## Task
The entries are to be printed again word for word, but no picture may appear.

(Saved entries)
• • • • •

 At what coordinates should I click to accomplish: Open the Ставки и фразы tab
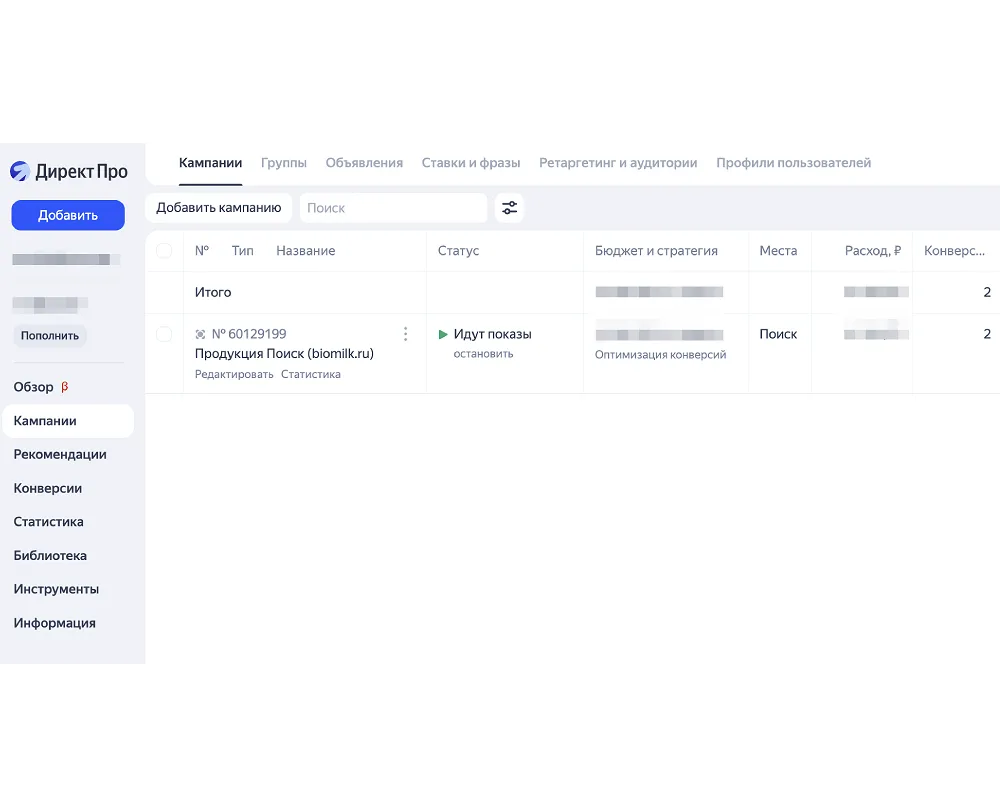470,163
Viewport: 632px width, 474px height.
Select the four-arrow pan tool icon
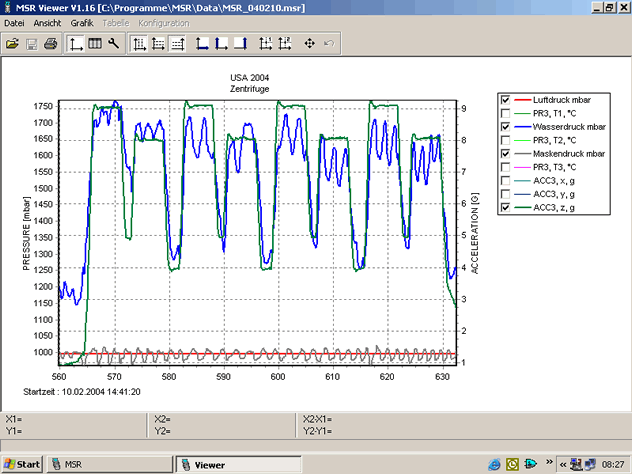click(309, 44)
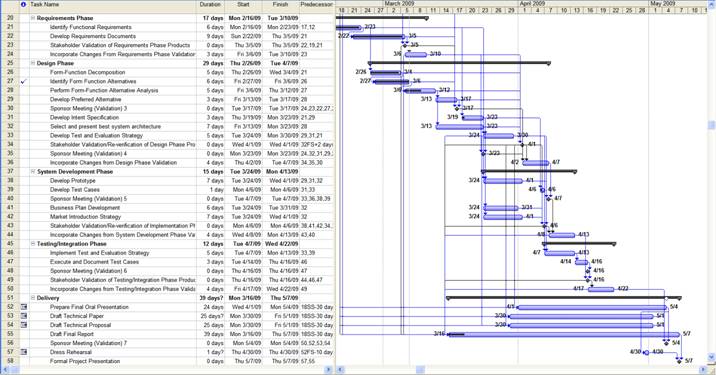The image size is (716, 375).
Task: Click the constraint calendar icon on row 57
Action: 24,352
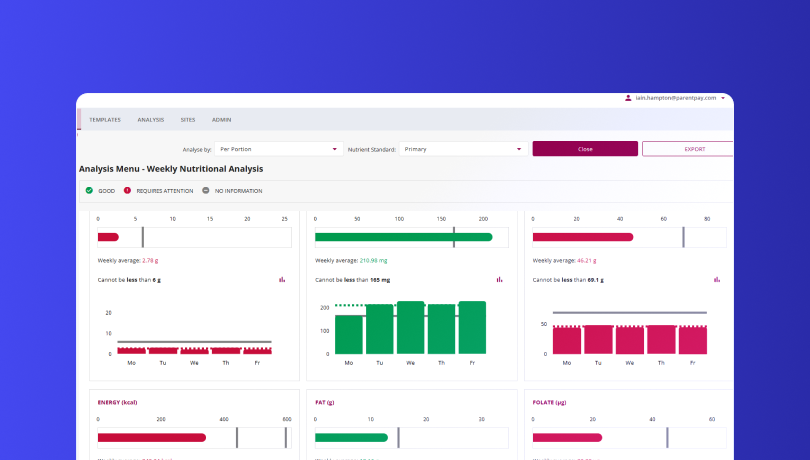Select the Admin tab
The width and height of the screenshot is (810, 460).
[x=221, y=119]
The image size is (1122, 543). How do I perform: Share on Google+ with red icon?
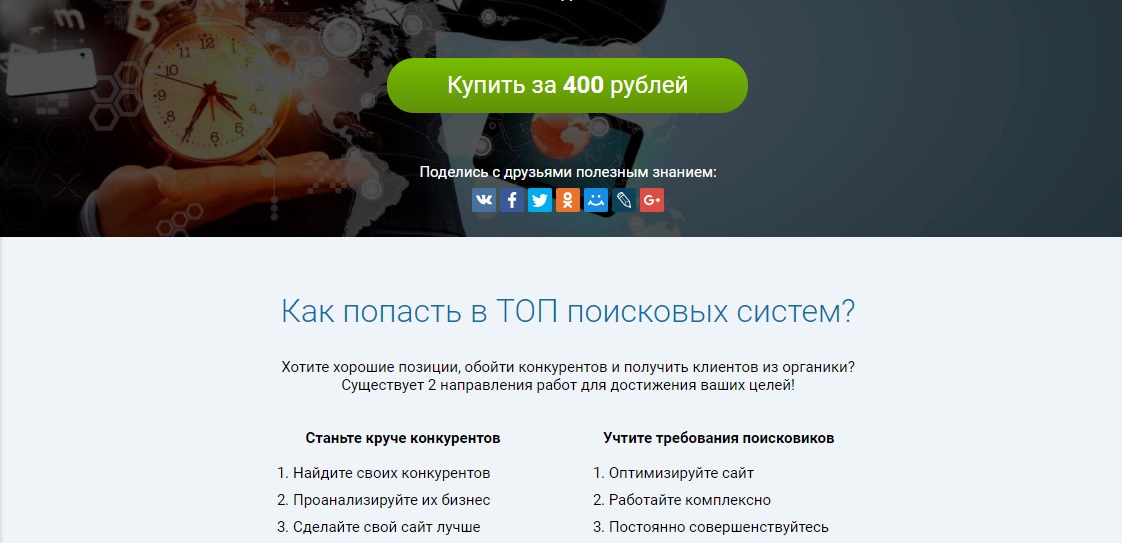tap(652, 201)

• • • • •

## Solution below
 At what coordinates should I click to accomplish: Open the Ставки и фразы tab
470,163
Viewport: 632px width, 474px height.
Select the four-arrow pan tool icon
click(309, 44)
The image size is (716, 375).
Task: Click the constraint calendar icon on row 57
Action: 24,352
Select the Admin tab
The width and height of the screenshot is (810, 460).
[x=221, y=119]
The image size is (1122, 543). How do I perform: Share on Google+ with red icon?
tap(652, 201)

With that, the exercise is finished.